Daha doğduğun gece baş koydun, teslim oldun ona, vereceğini verdin ona, candan muti oldun (Yumuşak başlı, itaat eden oldun), râm oldun (Boyun eğdin, itaat ettin) ona.

Ey ruh!
Uçtun da bir kıyıya gittin, gezdin, tozdun, yayıldın, geliştin orada, gönül verdin de kul, köle (Tutkulu bir sevgiyle bağlanıp hizmetinde) olduğun güzeli elde ettin orada.

Ey her aklı gitmiş, fikri çelinmiş kişinin Şems’i, ey Tebriz’in nizamı (Düzeni), düzeni, ister rind (Gönül eri) ol, ister kalleş (Sözünde durmayıp bir işi yüzüstü kalmasına yol açan), bizimle kapı yoldaşısın, bize eşsin sen (Arkadaşsın).

Rica yayını tele çektin (Dileğini açıkladın), niyaz mızrabını tele vurdun mu (Yalvarışa, yakarışa başladın mı) yolda tembellik edenleri çevikleştiriyor, işe güce çekiyorsun.

Ey aşk!
O güzellikle, o gönül alıcılıkla geldin mi canın eteğini tutuyor da çekiyorsun (Yönlendiriyorsan) ta sevgiliye dek (Sevgilisine kavuşana kadar çekiciliğin devam etsin) onu.

Yoldaki körlerin inadına cana bir emniyettir, veriyorsun;
Gönül çalanları tutuyor, darağacına asıyorsun (yok ediyorsun).

Can sevdalılarına ferahlatıcı (İç sıkıntısını gideren) bir ilaç sunuyorsun, altına kapılıp sararanlara ise ağlatıp inleterek sürüyorsun.

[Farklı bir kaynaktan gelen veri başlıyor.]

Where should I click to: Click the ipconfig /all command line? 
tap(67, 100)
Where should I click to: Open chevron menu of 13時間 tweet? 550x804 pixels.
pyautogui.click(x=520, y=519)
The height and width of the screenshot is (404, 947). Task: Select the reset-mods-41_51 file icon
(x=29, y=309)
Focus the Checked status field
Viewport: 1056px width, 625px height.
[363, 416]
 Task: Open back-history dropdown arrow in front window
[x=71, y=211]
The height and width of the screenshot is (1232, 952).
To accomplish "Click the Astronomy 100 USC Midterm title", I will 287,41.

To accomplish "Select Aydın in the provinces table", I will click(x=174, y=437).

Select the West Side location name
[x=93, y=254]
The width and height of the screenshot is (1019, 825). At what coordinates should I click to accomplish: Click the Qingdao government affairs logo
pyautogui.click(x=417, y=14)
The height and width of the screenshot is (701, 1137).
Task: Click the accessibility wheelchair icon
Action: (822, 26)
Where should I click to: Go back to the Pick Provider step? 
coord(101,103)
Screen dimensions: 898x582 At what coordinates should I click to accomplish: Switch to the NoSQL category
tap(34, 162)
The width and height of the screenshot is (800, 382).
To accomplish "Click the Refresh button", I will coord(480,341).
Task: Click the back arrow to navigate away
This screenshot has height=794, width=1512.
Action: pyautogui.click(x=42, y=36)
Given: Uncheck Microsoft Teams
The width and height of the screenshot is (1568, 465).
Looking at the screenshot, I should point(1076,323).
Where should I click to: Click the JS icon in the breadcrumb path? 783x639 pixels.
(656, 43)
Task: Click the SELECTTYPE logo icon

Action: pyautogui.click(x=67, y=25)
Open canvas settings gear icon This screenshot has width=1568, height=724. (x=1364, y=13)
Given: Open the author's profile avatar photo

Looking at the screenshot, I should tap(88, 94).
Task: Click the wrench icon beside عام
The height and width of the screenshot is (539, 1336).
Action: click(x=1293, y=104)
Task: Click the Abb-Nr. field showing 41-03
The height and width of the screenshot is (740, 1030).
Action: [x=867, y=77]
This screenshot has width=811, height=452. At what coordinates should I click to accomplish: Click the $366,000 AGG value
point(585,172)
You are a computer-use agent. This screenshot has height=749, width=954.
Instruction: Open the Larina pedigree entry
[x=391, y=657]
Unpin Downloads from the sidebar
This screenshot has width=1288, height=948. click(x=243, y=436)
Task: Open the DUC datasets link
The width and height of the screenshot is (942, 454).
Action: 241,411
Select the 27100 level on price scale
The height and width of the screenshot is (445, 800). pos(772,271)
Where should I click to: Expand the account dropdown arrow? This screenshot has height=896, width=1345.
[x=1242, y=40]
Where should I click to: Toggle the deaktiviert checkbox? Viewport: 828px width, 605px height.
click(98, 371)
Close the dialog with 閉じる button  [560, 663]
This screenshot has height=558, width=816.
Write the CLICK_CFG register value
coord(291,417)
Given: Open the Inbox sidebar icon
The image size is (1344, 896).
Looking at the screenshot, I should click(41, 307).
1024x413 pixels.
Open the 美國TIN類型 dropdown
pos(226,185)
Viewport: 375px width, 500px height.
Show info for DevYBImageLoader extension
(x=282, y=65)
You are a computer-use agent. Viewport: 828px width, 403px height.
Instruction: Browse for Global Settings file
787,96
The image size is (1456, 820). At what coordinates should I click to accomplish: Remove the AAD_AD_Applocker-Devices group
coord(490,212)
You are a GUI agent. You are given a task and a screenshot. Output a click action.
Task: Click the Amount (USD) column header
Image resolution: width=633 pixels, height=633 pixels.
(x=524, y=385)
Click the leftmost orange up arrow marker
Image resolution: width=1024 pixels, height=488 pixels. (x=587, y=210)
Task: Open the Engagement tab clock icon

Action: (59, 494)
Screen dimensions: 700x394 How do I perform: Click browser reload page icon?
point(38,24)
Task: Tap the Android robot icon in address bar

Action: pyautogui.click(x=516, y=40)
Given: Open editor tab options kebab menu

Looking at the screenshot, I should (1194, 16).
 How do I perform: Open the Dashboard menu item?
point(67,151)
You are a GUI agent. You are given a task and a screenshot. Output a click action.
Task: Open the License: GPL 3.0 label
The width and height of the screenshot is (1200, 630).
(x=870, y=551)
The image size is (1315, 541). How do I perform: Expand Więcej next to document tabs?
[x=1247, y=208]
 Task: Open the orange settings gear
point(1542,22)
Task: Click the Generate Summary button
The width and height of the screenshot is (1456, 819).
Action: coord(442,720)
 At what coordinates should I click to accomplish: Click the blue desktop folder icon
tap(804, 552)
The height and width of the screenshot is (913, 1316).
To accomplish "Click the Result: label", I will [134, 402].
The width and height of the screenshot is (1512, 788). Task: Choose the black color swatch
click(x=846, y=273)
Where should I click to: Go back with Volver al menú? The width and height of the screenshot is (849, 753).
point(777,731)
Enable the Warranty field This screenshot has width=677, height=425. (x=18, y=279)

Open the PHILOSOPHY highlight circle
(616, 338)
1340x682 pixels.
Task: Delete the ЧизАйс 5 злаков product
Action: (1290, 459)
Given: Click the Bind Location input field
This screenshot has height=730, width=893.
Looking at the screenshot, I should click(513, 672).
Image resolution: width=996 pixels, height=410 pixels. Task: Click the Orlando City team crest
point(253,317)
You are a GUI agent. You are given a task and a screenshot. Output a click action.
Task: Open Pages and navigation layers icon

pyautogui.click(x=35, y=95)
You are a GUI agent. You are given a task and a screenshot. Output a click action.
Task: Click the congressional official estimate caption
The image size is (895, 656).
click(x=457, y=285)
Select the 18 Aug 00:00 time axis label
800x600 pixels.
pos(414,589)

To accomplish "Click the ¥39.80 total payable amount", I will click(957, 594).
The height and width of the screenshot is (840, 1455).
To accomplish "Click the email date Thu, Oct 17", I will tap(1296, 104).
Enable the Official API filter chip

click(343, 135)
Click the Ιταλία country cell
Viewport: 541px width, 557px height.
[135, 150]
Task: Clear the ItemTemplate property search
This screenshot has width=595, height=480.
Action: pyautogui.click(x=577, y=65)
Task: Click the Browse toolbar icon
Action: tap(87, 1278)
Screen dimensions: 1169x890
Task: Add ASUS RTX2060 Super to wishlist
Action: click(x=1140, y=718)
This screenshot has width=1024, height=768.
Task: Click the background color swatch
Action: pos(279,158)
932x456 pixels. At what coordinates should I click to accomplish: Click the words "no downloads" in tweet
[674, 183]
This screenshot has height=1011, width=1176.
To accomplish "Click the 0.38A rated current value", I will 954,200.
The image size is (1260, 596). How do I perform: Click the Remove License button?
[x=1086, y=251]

Sevgiliden ayrı düşüp diken çekenlere gül bahçesini gösteriyorsun, tiken huylu, fakat gül yüzlü olanları da tutuyor, dikenliğe götürüyorsun.

Karada yürüyen Musa’yı denize salıyorsun, ululuk dileyen Firavun’u ayıplara, kötülüklere sürüyorsun.
                            ***   
DİVAN-I KEBİR1 MEVLÂNÂ CELÂLEDDİN
Hazırlayan: Abdulbaki GÖLPINARLI
İstanbul REMZİ KİTABEVİ 93
                             ***
Neler öğrendik:
1.    Şems Hazretlerinin içimize sıkıntılardan, karanlıklardan, bulanıklıktan, kararsızlıklardan kendine severek yönelmişleri kurtardığını öğrendik.
2.    Şems Hazretlerine sevgiyle bağlanarak baş eğersek yumuşak huylu hale gelebileceğimizi öğrendik.
3.    Ruhumuzun baş eğeceğimiz, sevgiyle bağlanacağımız, hizmet edeceğimiz arayışı tamamlayıp ulaşabileceğimiz en güzel insanın Şems Hazretleri olduğu bilincine varmamız gerektiğini öğrendik.
4.    Şems Hazretlerinin Hazreti Mevlana ile arkadaş, yoldaş, eş, ortak görüşü benimseyen, aynı hedefe yolculuk edenler olduğunu öğrendik.
5.    Allah’a yalvararak sevdiği dostlarından biriyle yakınlaşmak isteyenin niyetini Allah’a açıkça söylemesi gerektiğini öğrendik.
6.    İnsana Allah ve Allah dostlarının sevgisi gelince bu yolun çekiciliği başladığını, kişinin emniyet duygusu içine girdiğini, ferahlayıp rahatladığını, kolaylıkla ve çabuklukla hareket eder hale geleceğini öğrendik.
                                *
İşte böyle yaren;
Aşk yolunda olanların ululuk dilememesi gerektiğini, ululuk dileyenlerin, meşhur olmak isteyenlerin utanılacak, kötülüklere yönelen durumlara düşeceklerini öğrendik, anladık.
                                 *

RAVLİ

27 Haziran 2015 Cumartesi

DİVAN-I KEBİR 1 CİLT 3340 İNCİ BEYİT

3340. Tebriz(Şehri), Şemseddin’imin doğup ışımasından (Aydınlatmaktan) dolayı neşelensin;
Çünkü güneş, doğup da yürüdü mü iki (Madde ve mana) doğuyu da korur, her yana ışık salar.

Ey can!
İyi bir ad-san sahibi olmayı gönlünden tamamıyla sök, at da bütün sırları, birer-birer, tamamıyla anla.

Ey Tanrı aşığı!
Halkın kınamasından korkuyor, âr (Utanma, utanç duyma), hayâ (Ahlaki düşünce) kaydına düşüyorsun;
Aşk âleminde âr, hayâ kaydına düşmek, padişahlığa kalkışmak, hamlıktır.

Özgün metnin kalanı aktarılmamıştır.